--- START ---
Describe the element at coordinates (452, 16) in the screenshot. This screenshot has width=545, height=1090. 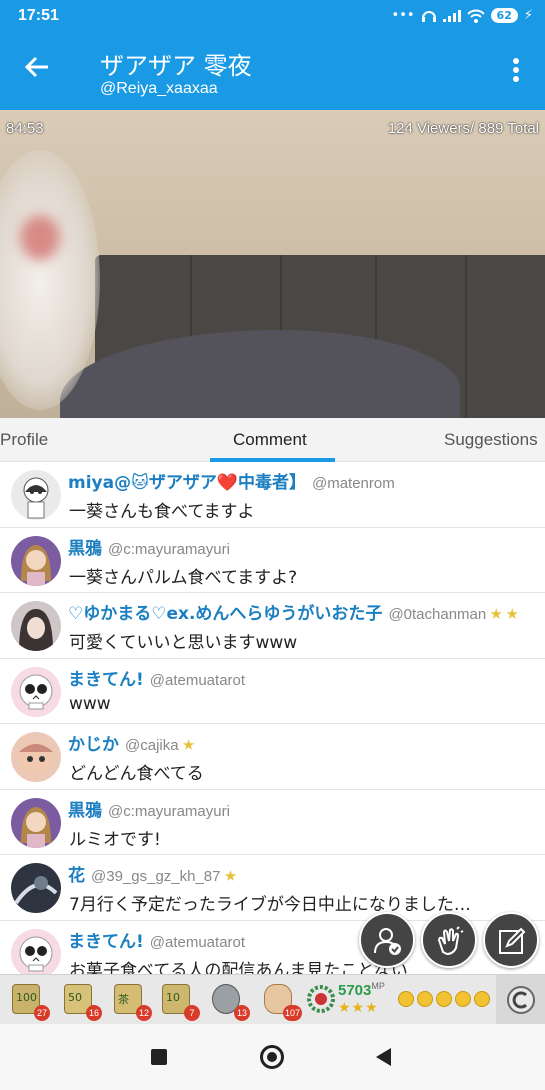
I see `signal-icon` at that location.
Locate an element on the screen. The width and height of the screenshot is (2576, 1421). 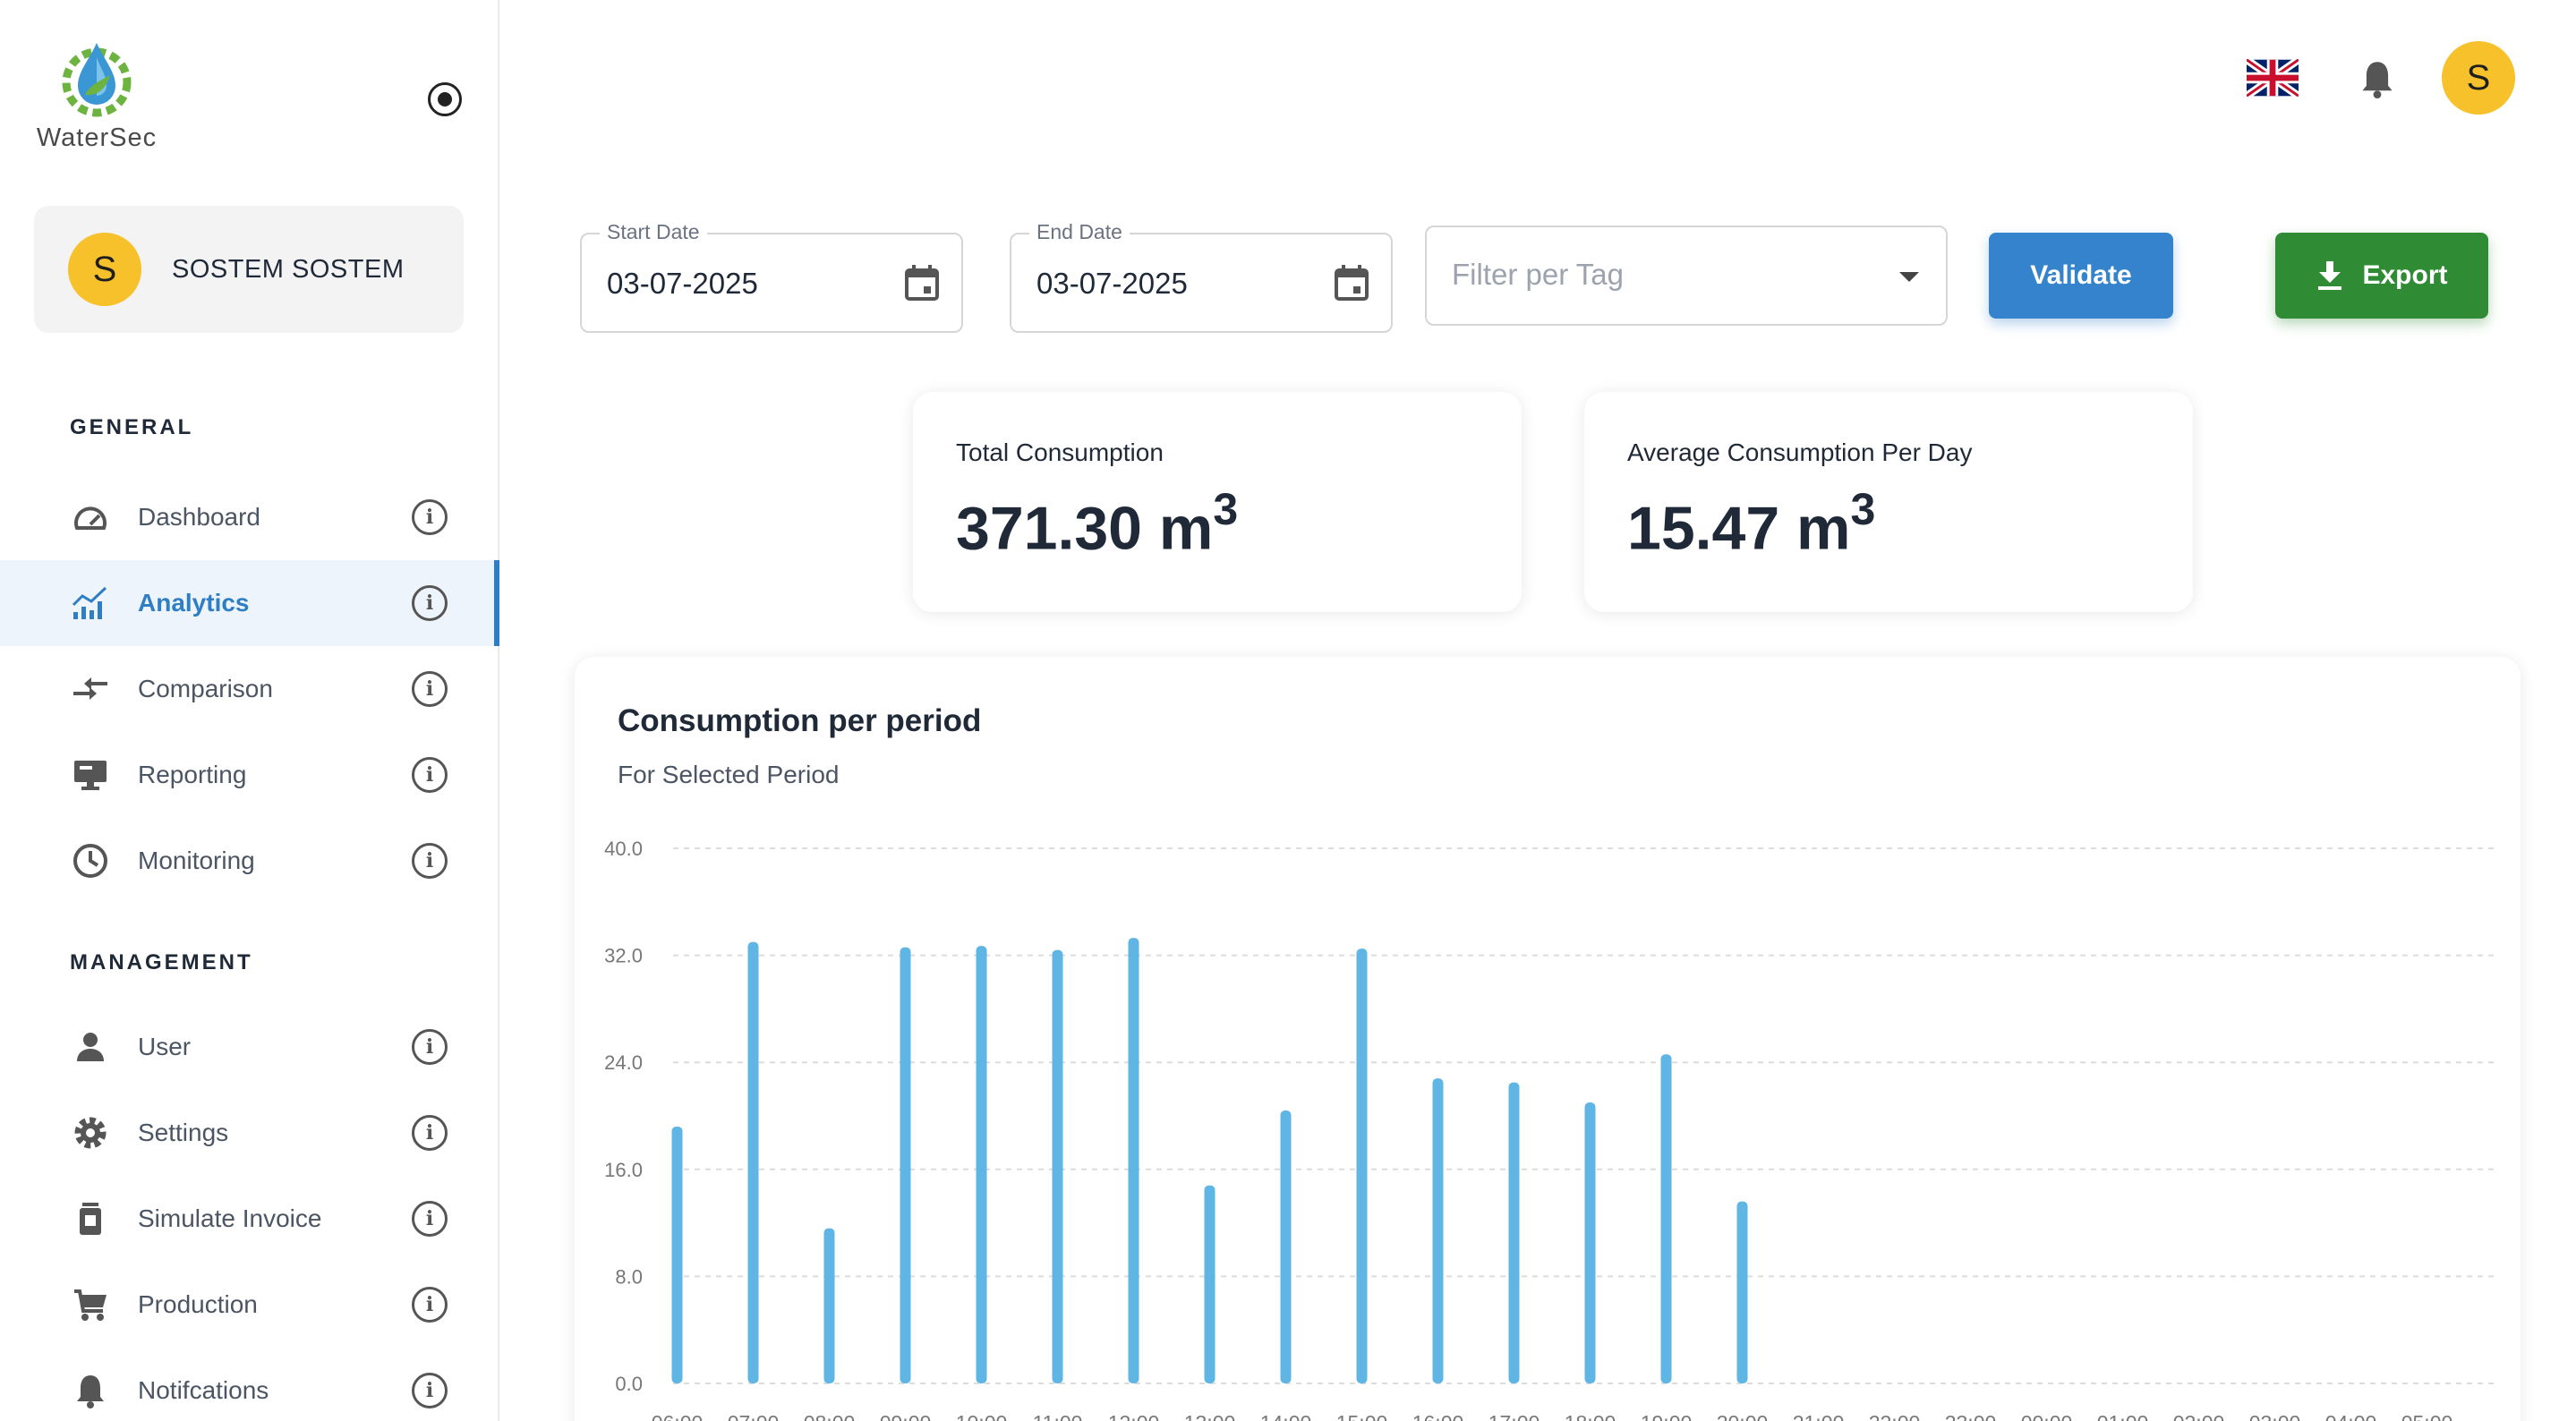
invoice-icon is located at coordinates (90, 1218).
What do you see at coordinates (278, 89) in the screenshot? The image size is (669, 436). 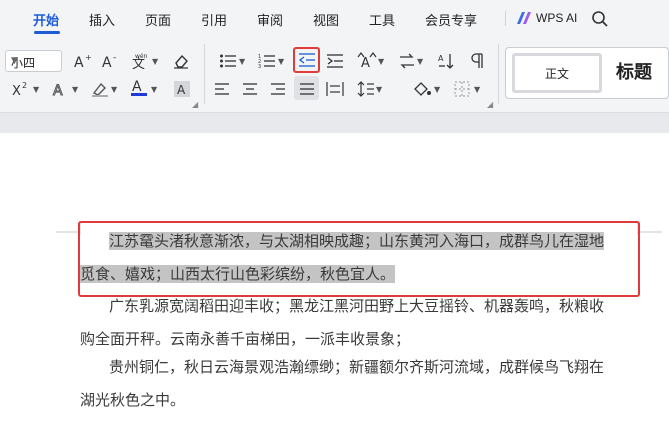 I see `align-right-icon` at bounding box center [278, 89].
--- END ---
• Task goal
Please echo the material word for word, everything from its first line down through the line containing "invoice-icon is located", and leave the pictures out of your answer.

• Task result
Describe the element at coordinates (452, 16) in the screenshot. This screenshot has width=545, height=1090. 
I see `signal-icon` at that location.
Locate an element on the screen. The width and height of the screenshot is (2576, 1421). 
invoice-icon is located at coordinates (90, 1218).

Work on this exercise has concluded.